─── Reading text ───
I came across the name Forrest Kinney and his improvisation method Pattern Play quite often over the last few years, but only recently did I actually try it out and am very happy I did! Improvisation has always fascinated me but I found it almost impossible to pass my enthusiasm on to others.
Then I found Pattern Play. Forrest Kinney developed a fantastic tool for learning and experiencing creativity at the piano. His idea is to go from duet to solo in a systematic and carefully constructed path that starts at the very beginning and goes a long way.
Since I discovered this method it has become one of the piano lesson highlights for a large number of my students. After reading and playing music others have written, it is thrilling and fun for them to create music of their own.
Duet to solo
Instead of pushing the student into the water and hoping they will begin to swim, in Pattern Play the teacher gets into the (musical) water with the student: First the teacher supports the student and helps them get used to the feeling of the water, then they help the student float and when the student discovers they can swim the two of them can either swim together or each one can go their own way.
─── Collected material ───
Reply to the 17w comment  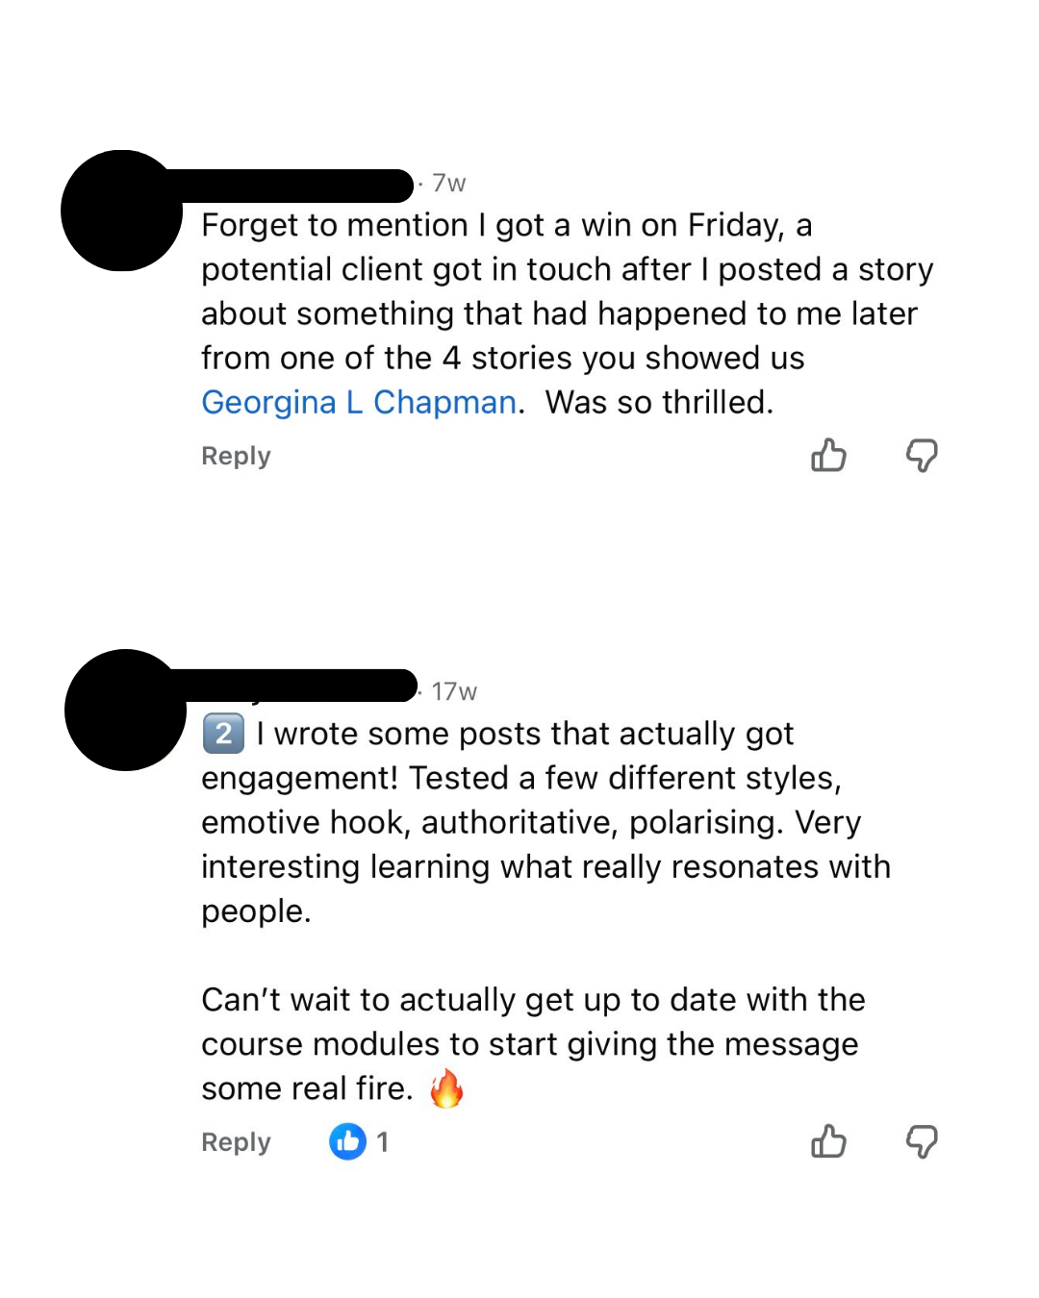pos(235,1142)
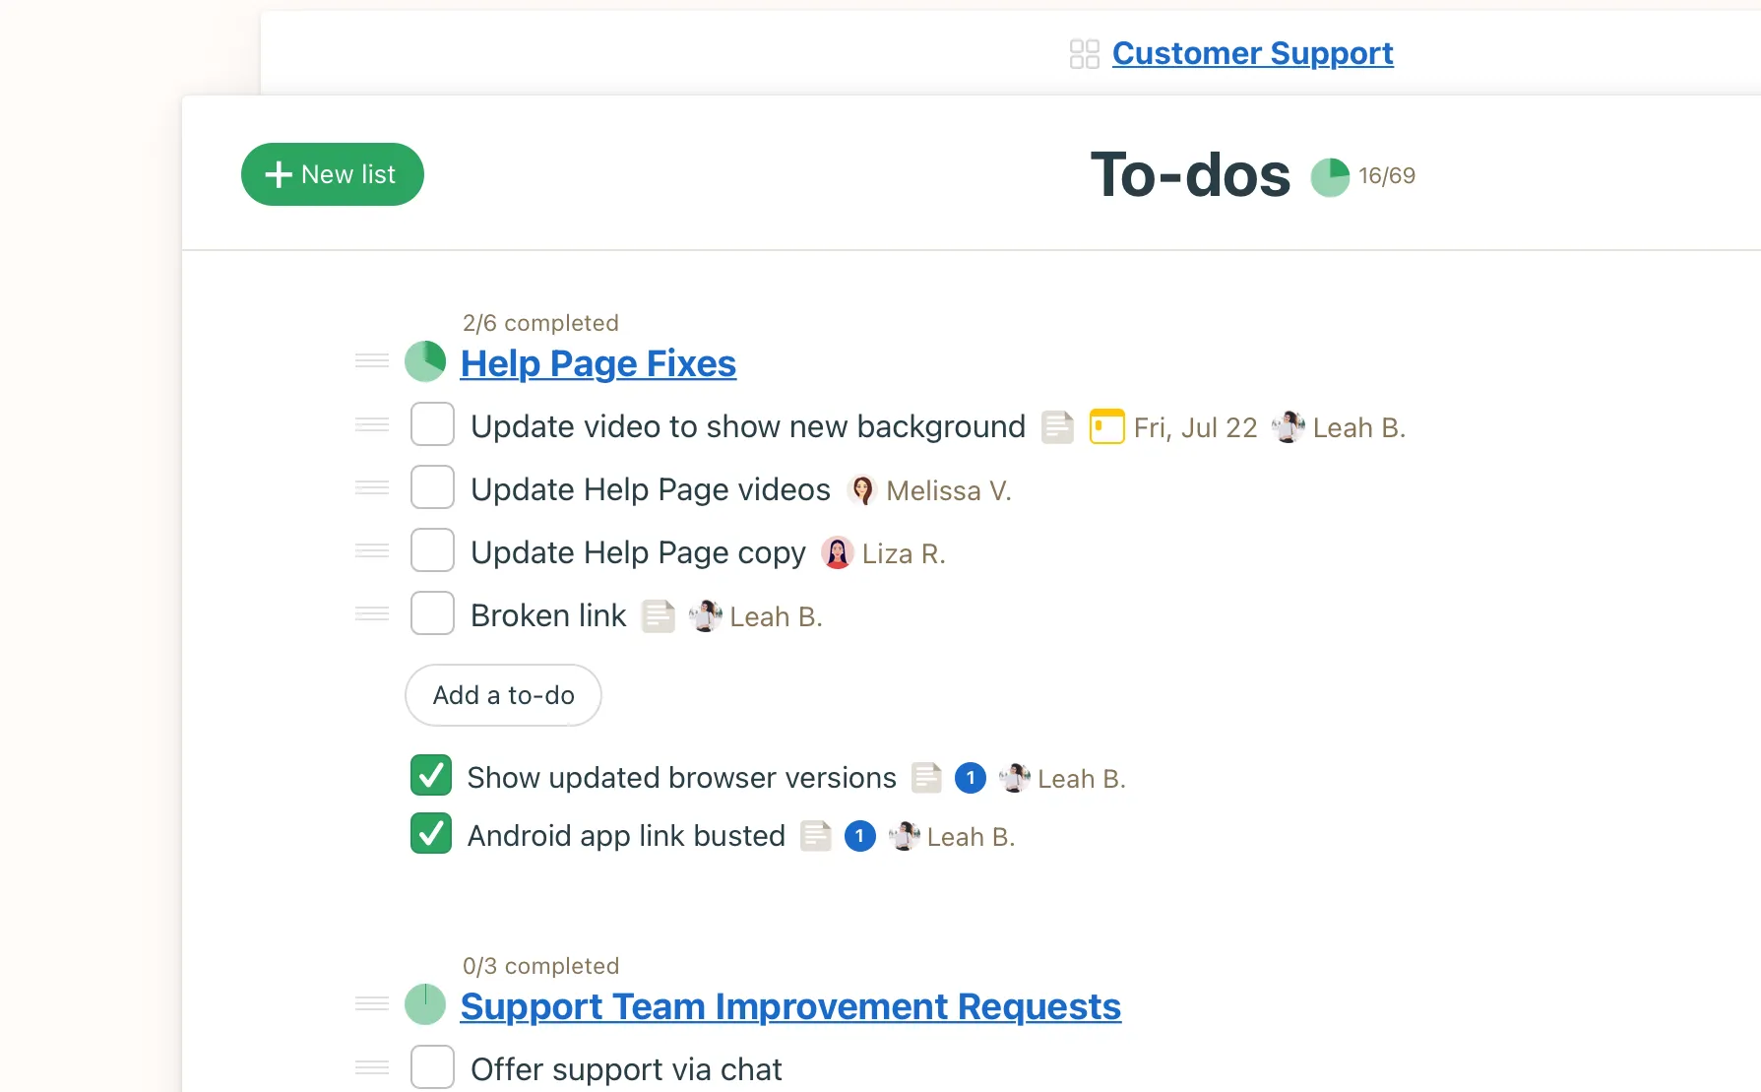Grab the drag handle next to Broken link
This screenshot has width=1761, height=1092.
(x=370, y=612)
───
Exercise directions: In the text about Pattern Play, what path does the method follow to teach improvisation?

Exercise response: It goes from duet to solo.